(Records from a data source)
*** Begin section ***

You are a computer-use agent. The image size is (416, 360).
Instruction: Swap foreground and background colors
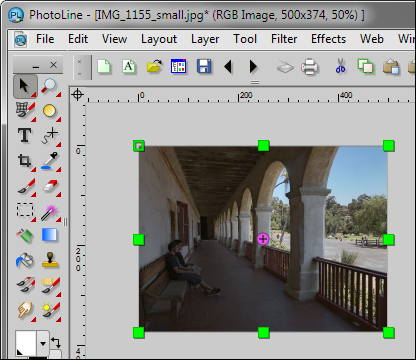[x=56, y=342]
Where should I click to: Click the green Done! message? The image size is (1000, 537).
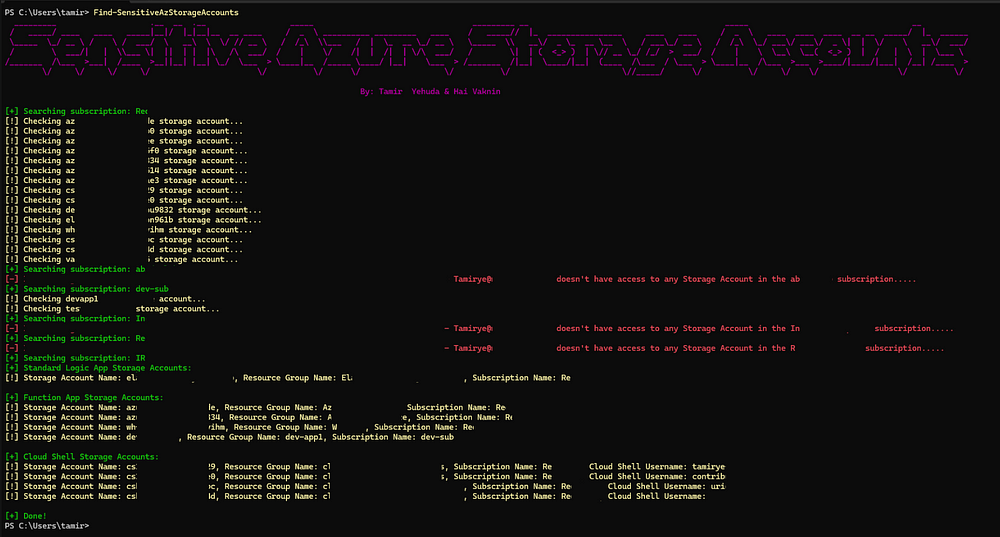[x=28, y=515]
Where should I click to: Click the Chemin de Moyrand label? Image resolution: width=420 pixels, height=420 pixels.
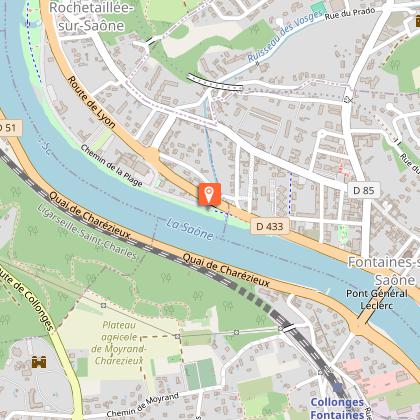[x=143, y=405]
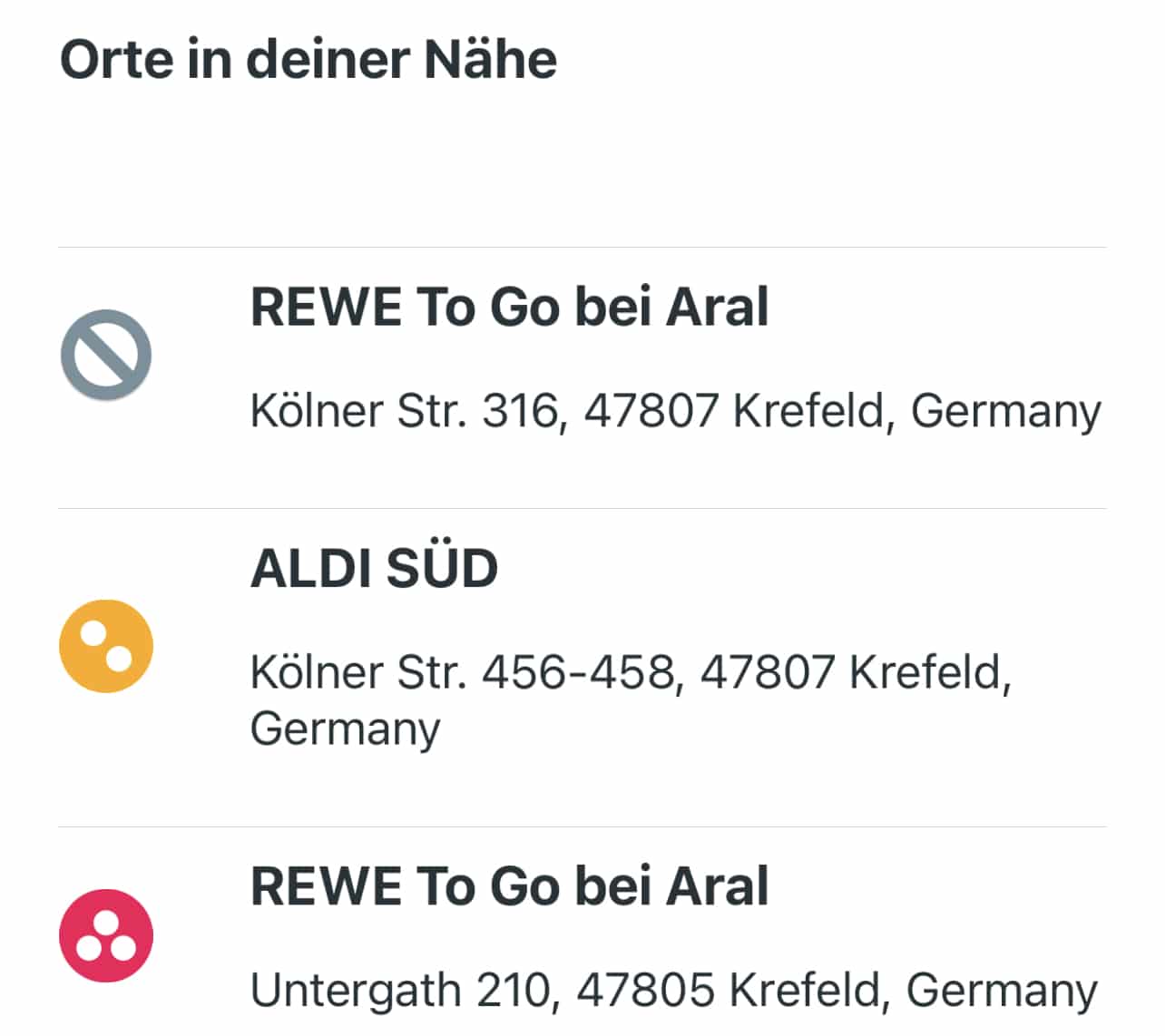Select address Kölner Str. 456-458, 47807 Krefeld
The height and width of the screenshot is (1036, 1165).
point(630,673)
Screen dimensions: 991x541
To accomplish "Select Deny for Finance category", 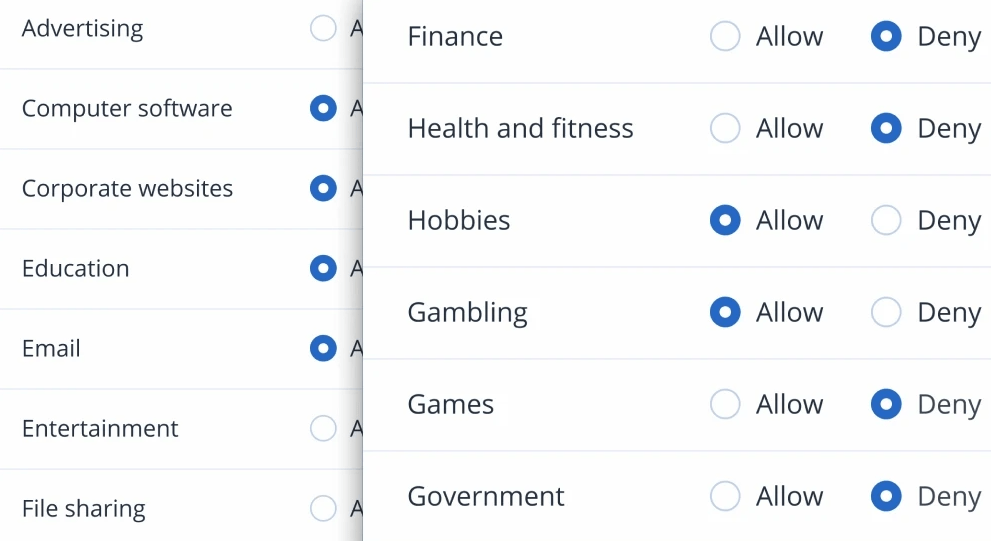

*** End section ***

■ **Exercise objective**
Nothing but the lines from the line containing "Instruction: Swap foreground" through the last line of the records above is to be extracted, exactly and with no pictures.

■ **Worked solution**
Instruction: Swap foreground and background colors
[x=56, y=342]
Where should I click to: Click the green Done! message? The image size is (1000, 537).
[x=28, y=515]
Where should I click to: Click the Chemin de Moyrand label? Image resolution: width=420 pixels, height=420 pixels.
[x=143, y=405]
Select address Kölner Str. 456-458, 47807 Krefeld
The height and width of the screenshot is (1036, 1165).
point(630,673)
Screen dimensions: 991x541
To accomplish "Select Deny for Finance category", 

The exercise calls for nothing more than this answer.